The Arjak Sangh opposes the philosophy of Brahminism and the cultural traditions followed by Dvija castes. The female members of the family are not allowed to visit the cremation site and also to participate in the Antyeshti of their dead ancestors, in contrast to it the followers of Arjak philosophy give equal freedom to the female members of their family to participate in last rituals to be followed after the death of their family members. The women of such families are also allowed to carry the dead family member to the cremation site on their shoulders, a practice reserved for only male relatives of the deceased in the orthodox Brahmanical religion. The Arjak philosophy is also opposed to the concept of Mrityu Bhoj (the food fest organised after the death, in the memory of deceased). The followers of Sangh believe that the ceremonies like Mrityu Bhoj are the way to "extract cash and kind" from the Jajman (doners), by the Brahmins, who usually officiate the last rituals for the contentment of the soul of the deceased. In the Dvija tradition or the Brahminism, the food fest is organised till the 13th day of the death (also called Terahwi), which causes financial burden for the family of deceased. However, Arjak Parampara (Arjak philosophy) opposes it.
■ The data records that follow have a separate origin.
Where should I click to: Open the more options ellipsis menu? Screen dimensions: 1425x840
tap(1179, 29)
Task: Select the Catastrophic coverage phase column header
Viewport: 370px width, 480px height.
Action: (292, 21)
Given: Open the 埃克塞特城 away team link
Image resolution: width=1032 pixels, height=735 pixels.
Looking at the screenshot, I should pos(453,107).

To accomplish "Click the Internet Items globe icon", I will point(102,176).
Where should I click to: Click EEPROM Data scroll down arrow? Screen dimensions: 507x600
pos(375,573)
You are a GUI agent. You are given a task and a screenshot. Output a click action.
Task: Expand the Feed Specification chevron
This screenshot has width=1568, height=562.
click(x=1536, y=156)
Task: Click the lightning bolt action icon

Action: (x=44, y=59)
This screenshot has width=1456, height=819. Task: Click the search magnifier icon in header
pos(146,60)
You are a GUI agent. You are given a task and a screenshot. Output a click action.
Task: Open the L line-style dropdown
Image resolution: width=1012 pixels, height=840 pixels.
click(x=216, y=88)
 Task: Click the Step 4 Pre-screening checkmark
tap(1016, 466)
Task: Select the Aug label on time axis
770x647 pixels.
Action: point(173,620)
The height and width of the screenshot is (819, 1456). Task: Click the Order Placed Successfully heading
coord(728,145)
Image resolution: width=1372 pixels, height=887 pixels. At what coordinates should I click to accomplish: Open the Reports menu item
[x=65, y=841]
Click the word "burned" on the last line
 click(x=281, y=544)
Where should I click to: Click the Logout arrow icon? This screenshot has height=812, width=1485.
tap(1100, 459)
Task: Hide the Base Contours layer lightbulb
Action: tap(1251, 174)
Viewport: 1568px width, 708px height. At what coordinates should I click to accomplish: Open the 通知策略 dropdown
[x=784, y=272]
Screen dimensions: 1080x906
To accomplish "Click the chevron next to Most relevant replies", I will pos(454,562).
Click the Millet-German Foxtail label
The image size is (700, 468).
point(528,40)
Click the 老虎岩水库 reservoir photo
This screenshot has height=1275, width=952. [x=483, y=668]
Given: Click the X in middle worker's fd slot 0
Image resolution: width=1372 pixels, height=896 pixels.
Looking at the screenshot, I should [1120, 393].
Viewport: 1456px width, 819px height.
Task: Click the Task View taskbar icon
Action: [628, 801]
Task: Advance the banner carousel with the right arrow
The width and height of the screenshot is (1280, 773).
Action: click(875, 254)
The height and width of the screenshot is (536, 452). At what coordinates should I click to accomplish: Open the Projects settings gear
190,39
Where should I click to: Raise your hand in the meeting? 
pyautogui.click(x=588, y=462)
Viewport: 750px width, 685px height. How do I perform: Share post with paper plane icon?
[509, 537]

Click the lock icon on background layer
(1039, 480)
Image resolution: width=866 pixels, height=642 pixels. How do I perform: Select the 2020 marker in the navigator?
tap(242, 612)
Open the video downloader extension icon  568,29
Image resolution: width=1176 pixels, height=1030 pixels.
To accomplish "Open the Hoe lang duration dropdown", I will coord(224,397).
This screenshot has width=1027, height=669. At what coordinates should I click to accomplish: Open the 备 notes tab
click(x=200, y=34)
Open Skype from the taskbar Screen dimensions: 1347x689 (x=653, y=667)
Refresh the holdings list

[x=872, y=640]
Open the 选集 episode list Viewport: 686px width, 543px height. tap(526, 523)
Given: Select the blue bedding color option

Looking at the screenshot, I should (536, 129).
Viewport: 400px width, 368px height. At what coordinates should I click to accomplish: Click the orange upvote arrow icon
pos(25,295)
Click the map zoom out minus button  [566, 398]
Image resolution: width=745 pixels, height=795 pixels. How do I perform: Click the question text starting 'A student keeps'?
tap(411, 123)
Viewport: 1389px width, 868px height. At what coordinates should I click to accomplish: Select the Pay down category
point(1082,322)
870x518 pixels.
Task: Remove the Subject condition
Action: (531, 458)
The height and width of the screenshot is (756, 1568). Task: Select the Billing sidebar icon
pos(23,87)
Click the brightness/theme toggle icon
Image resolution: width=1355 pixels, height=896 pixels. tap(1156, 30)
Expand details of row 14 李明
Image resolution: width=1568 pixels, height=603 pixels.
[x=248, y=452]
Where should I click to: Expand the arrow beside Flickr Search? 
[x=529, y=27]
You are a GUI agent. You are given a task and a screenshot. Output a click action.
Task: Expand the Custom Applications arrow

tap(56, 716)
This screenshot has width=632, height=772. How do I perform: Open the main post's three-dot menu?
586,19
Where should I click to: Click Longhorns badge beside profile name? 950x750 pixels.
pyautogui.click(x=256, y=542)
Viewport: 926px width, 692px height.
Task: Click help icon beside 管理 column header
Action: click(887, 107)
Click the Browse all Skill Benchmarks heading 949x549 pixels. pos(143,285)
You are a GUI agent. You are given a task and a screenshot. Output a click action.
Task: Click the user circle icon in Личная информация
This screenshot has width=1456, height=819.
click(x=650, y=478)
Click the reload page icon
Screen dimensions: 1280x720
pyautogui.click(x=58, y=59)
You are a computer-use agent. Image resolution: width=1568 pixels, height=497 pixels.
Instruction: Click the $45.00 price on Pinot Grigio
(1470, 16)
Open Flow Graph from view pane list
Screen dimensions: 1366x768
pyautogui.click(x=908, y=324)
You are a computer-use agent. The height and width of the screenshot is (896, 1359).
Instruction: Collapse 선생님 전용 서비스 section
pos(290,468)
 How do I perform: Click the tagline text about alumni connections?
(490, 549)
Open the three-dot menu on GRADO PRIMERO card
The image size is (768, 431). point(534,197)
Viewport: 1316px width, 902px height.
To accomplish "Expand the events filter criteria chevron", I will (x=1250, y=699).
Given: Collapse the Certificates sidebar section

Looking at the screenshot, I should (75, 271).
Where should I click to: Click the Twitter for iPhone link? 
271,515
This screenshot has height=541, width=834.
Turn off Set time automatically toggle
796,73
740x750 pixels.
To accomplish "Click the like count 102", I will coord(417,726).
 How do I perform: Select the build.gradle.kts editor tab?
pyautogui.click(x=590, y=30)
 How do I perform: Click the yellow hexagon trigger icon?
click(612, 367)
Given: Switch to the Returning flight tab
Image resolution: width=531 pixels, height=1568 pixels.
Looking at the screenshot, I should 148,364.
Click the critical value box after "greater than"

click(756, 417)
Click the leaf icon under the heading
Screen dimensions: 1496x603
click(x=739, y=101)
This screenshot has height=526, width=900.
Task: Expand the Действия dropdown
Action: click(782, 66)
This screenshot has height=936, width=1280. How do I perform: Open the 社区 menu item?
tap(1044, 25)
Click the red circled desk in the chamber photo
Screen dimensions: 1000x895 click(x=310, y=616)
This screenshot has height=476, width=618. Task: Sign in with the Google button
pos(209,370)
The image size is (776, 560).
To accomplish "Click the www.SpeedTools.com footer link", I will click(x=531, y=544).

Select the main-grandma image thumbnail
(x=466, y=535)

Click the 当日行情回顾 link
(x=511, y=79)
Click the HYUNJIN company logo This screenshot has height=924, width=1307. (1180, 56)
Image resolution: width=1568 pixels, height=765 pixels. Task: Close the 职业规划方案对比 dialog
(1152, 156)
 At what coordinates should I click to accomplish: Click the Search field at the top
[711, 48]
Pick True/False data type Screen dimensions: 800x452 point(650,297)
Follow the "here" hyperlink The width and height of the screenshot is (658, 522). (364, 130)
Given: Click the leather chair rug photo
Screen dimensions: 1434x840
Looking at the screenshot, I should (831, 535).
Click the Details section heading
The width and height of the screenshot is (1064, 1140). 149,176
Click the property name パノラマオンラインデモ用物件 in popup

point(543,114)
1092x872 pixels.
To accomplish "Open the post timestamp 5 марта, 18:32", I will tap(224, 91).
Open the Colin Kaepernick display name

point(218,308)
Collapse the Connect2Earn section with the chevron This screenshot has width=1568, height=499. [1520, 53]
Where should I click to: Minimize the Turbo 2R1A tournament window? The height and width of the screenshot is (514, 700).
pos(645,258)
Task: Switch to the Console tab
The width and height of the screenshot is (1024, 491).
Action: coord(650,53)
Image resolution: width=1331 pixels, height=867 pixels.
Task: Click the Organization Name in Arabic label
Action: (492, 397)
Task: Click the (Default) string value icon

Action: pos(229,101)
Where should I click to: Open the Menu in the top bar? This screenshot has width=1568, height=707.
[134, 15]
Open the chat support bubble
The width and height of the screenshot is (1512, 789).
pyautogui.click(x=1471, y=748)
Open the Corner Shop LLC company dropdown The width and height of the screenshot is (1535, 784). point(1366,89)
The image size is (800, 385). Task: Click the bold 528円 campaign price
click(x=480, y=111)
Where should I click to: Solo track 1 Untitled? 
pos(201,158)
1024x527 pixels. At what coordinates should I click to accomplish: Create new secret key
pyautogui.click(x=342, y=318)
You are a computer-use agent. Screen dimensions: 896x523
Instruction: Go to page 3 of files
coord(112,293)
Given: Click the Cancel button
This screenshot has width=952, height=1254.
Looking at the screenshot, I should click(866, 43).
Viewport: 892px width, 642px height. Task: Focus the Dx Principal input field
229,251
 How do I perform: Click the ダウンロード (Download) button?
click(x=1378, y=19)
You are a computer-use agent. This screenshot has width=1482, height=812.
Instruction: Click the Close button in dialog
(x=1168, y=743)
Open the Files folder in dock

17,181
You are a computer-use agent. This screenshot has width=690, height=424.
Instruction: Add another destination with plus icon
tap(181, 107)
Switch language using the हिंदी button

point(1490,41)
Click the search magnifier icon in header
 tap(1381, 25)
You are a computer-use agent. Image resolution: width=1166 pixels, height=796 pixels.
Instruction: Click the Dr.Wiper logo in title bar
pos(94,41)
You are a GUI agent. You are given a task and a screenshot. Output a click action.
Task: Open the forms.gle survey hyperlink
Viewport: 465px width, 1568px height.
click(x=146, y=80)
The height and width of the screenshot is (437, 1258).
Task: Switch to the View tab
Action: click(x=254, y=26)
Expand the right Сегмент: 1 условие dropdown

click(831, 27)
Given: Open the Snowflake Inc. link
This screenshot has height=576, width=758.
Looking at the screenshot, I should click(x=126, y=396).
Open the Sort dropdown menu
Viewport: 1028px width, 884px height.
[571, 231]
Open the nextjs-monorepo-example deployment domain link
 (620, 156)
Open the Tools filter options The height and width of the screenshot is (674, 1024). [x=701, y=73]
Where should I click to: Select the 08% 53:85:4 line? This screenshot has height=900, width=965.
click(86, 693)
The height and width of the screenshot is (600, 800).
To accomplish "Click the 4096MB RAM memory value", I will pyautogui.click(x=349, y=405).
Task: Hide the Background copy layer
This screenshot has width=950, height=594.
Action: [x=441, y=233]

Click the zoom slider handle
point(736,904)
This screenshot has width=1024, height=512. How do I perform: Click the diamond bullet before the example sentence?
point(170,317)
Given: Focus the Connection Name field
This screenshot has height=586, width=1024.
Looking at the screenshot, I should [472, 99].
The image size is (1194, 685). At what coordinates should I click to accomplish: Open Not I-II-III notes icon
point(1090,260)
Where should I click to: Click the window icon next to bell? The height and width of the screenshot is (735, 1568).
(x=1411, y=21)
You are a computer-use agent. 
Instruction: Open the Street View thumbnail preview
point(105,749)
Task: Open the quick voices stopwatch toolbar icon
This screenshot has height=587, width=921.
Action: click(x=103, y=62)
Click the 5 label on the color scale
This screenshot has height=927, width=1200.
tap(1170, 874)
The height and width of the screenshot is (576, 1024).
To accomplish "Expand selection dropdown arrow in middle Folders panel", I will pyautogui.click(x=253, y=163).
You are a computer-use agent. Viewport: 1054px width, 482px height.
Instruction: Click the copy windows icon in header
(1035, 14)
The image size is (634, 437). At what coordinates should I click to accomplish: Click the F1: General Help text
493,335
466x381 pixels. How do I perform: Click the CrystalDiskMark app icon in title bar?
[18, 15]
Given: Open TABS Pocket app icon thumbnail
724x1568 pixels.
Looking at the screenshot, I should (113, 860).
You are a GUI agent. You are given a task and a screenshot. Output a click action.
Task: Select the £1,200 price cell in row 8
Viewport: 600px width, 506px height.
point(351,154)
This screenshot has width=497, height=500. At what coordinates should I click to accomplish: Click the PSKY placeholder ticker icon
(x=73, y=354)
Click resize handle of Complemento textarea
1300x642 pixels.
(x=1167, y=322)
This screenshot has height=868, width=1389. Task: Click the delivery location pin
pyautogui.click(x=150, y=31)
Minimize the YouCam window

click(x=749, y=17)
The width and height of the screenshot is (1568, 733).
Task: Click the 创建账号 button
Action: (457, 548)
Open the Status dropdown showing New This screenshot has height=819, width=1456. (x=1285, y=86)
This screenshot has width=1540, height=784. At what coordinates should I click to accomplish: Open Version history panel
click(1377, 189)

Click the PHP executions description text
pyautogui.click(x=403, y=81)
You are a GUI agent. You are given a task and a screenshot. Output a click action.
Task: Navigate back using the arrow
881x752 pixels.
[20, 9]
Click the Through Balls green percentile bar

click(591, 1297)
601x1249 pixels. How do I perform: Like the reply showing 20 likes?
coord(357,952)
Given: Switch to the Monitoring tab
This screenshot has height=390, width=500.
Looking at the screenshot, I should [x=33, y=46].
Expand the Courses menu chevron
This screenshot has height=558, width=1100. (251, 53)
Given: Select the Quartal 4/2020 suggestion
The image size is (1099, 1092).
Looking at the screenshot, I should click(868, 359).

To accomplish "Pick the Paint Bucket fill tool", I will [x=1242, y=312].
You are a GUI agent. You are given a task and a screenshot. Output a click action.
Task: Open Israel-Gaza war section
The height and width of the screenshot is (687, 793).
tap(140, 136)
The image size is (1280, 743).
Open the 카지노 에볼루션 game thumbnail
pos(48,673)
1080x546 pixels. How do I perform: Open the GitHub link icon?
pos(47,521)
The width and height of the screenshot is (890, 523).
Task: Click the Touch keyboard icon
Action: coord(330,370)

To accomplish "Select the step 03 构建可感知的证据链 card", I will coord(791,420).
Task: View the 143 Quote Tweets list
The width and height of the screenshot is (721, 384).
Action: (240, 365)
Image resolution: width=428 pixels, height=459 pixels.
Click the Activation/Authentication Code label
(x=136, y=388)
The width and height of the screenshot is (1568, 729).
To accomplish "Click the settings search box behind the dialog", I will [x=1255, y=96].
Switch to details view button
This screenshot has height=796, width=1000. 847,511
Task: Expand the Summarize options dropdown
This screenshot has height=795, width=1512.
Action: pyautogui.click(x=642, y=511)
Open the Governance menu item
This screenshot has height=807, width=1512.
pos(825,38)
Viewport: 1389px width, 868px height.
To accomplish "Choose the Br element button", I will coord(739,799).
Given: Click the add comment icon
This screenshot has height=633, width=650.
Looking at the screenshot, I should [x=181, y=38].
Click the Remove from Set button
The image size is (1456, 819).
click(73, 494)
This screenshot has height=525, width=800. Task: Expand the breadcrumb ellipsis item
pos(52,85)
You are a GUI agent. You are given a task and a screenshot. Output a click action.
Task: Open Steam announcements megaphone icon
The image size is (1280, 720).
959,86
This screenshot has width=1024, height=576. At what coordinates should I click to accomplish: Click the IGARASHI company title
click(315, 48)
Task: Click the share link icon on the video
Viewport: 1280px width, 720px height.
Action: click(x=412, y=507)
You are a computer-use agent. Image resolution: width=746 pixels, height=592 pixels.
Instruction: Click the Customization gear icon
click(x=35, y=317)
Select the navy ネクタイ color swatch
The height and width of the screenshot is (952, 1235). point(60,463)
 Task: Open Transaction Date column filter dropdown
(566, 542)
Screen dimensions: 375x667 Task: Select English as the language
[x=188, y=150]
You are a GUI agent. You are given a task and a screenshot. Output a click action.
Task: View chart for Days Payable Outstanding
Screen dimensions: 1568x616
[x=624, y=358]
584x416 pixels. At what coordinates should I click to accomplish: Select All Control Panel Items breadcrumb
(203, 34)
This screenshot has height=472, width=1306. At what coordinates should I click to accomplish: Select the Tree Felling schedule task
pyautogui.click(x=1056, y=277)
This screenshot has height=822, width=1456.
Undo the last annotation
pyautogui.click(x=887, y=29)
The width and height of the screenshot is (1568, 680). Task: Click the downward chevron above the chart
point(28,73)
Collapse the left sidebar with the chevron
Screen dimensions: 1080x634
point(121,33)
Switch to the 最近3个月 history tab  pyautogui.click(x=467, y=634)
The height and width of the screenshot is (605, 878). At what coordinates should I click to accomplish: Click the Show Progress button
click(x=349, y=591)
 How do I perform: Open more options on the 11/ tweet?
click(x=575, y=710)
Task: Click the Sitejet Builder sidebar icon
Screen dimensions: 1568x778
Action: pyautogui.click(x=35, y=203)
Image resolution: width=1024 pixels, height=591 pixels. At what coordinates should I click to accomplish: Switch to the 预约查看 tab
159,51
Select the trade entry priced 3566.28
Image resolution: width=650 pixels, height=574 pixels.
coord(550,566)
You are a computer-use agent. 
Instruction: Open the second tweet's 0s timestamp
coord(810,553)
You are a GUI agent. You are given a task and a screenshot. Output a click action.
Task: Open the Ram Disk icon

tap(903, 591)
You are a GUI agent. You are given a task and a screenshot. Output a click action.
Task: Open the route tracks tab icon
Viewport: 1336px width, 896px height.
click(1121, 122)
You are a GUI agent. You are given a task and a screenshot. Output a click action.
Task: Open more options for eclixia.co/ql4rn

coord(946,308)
The practices of the followers of Sangh bears close resemblance to the practices of Asur tribes, who inhabit Gumla region of Jharkhand. These tribes don't follow the custom of compulsory food ceremony after the death but organise a collective food ceremony with the help of other members of tribe, if only they think themselves capable of doing so. An intoxicating drink is also prepared for the occasion. In the recent times the followers of Arjak Parampara have also started promoting the use of electric crematoriums for laying off the bodies of their dead family members instead of common tradition of using wood to cremate, as followed by the Hindus.

Leaders of Arjak Sangh believe in total rejection of Ramayana, Mahabharata and Manusmriti. In fact Arjak Sangh workers have openly burned copies of Tulsi Ramayana to protest against its perceived "brahmin-supremacist" and "anti-constitutional" content.

The Arjak movement has it weaknesses though in the fact that few women are present in their meetings, although the men proclaim their wives are atheist too.